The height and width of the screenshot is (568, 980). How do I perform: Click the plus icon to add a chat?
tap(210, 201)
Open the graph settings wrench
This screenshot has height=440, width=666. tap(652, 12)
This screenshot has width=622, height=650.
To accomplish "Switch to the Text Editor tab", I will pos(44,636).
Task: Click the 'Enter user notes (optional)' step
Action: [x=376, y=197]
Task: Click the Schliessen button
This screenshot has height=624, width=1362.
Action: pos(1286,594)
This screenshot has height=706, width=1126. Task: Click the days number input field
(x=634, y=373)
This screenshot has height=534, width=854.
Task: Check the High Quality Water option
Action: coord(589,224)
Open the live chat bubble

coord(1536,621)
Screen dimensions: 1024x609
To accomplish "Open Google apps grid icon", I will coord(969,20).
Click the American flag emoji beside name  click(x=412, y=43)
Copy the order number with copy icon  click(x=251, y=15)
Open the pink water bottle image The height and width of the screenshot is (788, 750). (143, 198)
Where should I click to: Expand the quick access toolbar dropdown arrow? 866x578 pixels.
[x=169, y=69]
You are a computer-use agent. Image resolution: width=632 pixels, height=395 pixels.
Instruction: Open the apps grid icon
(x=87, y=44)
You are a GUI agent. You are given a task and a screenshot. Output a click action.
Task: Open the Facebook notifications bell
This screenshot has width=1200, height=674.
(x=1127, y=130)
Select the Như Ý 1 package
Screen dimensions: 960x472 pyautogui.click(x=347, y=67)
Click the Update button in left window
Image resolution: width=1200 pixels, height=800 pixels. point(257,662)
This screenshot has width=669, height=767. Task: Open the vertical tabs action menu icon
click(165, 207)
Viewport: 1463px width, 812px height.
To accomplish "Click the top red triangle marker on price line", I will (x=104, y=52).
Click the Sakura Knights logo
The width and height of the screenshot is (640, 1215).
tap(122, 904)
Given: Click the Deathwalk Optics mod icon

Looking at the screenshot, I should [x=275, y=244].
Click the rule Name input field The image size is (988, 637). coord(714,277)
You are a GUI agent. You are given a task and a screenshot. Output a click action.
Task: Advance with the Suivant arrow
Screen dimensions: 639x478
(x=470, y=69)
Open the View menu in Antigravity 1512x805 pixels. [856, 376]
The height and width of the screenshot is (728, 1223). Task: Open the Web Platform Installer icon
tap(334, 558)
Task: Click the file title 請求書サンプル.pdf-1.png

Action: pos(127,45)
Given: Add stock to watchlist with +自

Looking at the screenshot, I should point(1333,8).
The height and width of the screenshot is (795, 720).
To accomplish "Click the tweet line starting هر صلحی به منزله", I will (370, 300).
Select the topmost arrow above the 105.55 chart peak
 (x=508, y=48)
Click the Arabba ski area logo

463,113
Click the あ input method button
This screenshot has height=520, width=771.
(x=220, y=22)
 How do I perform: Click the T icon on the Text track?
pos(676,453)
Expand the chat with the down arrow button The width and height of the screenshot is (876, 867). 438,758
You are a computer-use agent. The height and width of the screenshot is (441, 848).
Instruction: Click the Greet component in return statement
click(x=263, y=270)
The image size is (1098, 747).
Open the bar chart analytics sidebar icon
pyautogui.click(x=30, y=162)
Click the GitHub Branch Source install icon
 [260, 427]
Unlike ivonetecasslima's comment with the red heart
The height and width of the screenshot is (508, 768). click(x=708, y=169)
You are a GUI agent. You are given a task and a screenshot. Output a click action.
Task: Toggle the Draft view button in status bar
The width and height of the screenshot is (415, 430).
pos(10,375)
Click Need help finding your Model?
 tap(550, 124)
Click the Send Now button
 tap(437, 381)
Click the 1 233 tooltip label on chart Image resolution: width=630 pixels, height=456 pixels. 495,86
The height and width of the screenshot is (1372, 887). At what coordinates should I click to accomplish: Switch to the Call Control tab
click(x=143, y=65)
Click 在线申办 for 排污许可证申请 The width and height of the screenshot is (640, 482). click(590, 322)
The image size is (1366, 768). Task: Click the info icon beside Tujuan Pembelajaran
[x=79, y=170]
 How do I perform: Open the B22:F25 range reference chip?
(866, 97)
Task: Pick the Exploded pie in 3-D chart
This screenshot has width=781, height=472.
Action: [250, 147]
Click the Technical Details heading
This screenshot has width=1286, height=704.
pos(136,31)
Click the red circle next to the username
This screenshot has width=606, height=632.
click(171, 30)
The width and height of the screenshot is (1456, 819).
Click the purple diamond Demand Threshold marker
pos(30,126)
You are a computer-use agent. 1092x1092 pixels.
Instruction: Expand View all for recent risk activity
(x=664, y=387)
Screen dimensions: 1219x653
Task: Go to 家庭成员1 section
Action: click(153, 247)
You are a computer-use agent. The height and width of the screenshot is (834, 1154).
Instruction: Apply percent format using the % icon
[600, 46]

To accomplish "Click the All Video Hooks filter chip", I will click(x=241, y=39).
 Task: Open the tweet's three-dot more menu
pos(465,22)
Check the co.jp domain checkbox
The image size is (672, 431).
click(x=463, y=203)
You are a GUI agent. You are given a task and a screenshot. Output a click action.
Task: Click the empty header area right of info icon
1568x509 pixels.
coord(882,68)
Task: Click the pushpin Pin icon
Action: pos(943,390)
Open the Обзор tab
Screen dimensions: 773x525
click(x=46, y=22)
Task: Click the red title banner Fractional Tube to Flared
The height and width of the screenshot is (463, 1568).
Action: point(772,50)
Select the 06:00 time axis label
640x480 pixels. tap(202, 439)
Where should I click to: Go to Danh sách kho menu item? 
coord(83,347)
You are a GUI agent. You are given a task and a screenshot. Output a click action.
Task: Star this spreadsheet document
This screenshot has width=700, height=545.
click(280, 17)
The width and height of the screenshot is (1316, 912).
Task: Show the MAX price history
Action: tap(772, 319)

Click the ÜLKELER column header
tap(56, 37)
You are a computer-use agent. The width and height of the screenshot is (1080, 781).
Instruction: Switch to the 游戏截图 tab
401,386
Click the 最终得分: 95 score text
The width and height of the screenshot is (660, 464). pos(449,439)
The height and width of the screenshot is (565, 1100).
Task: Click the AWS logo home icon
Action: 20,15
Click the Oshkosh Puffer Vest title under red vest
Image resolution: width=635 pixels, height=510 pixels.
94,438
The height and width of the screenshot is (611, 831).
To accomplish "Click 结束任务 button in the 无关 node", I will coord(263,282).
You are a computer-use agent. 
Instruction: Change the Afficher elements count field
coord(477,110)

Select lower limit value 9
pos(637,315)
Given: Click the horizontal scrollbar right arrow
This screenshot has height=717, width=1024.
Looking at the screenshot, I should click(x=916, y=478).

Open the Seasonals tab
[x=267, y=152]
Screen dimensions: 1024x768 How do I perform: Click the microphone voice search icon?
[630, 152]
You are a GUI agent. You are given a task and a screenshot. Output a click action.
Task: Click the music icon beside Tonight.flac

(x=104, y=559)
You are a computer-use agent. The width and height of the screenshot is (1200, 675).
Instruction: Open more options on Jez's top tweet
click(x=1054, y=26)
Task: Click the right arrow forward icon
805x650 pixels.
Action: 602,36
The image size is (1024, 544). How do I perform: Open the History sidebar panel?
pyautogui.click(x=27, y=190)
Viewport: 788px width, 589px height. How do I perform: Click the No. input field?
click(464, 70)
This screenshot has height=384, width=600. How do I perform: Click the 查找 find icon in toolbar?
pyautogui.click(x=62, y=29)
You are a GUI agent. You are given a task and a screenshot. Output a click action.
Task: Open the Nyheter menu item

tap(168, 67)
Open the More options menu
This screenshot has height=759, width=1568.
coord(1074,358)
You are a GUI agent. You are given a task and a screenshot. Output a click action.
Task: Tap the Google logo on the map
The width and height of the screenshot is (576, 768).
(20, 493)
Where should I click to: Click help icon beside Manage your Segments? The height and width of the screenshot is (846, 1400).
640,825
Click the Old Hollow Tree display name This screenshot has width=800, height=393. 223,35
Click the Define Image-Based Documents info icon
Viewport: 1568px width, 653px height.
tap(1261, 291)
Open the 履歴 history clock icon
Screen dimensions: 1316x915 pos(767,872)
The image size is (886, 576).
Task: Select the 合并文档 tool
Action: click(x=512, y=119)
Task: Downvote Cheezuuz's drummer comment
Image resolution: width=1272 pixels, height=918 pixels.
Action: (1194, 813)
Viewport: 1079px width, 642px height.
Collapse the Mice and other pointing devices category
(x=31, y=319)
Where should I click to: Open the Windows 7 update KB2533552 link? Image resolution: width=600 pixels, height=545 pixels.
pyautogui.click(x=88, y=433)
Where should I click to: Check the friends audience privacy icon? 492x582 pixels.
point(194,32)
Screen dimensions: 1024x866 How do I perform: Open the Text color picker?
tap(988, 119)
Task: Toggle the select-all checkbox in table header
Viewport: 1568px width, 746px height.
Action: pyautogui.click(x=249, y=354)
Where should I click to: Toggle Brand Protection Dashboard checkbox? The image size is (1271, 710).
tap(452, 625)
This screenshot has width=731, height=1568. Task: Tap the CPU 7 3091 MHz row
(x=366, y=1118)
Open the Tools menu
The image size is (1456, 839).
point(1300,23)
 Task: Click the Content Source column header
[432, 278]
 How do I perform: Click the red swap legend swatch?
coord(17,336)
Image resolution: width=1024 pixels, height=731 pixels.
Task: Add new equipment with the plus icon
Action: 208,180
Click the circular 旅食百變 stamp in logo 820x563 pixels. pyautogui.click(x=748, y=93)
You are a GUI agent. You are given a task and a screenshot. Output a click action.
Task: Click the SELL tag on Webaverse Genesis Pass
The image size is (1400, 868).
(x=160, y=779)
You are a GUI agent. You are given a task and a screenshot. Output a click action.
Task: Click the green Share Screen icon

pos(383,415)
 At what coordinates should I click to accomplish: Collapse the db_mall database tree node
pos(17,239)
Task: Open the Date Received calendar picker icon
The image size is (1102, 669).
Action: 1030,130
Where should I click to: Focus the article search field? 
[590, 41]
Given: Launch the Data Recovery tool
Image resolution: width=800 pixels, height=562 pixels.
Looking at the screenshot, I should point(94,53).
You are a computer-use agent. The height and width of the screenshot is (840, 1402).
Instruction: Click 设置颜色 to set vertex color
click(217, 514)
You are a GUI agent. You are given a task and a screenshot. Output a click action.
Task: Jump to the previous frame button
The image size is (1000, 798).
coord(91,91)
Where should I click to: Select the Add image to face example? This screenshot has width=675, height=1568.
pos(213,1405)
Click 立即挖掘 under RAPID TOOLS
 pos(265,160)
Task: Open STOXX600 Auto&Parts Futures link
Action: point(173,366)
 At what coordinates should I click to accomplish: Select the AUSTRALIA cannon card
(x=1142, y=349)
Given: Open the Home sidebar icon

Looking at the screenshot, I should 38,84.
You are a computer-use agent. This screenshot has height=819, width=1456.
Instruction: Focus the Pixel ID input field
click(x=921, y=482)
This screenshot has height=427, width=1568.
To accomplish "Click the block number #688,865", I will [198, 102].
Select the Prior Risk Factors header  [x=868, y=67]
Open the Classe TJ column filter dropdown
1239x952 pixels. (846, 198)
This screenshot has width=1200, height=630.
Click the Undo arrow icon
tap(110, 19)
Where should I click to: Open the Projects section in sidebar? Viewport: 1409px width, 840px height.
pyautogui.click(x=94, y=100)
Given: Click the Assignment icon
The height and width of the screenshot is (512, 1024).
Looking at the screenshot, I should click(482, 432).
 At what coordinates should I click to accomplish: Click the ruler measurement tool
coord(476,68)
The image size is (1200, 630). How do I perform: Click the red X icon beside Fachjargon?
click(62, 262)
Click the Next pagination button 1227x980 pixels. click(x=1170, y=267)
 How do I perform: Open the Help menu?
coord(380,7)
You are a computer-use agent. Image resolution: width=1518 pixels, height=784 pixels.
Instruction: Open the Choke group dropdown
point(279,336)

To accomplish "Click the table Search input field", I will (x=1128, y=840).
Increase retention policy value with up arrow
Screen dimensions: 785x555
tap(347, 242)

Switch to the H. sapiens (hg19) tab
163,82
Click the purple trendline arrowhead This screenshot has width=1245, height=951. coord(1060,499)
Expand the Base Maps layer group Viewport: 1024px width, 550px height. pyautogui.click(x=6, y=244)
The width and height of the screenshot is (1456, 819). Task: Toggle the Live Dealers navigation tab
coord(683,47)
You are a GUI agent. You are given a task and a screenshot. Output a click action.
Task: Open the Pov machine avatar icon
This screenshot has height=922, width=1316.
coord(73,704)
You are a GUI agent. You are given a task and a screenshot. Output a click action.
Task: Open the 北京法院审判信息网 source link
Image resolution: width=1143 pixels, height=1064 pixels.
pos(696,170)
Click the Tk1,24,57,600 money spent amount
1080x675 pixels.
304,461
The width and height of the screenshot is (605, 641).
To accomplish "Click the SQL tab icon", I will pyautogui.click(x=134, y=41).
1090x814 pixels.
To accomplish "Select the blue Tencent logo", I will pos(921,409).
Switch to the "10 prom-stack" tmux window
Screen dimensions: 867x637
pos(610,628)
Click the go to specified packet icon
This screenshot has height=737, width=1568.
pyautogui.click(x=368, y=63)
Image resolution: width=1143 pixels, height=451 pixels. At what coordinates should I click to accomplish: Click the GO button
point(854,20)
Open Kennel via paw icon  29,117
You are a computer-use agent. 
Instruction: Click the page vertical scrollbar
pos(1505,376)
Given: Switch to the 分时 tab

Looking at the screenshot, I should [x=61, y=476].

☆ ☆ ☆ ☆ ☆

Could you filter the entries above for lines holding the string "table" and copy them?

Task: Toggle the select-all checkbox in table header
To accomplish "Click the table Search input field", I will (x=1128, y=840).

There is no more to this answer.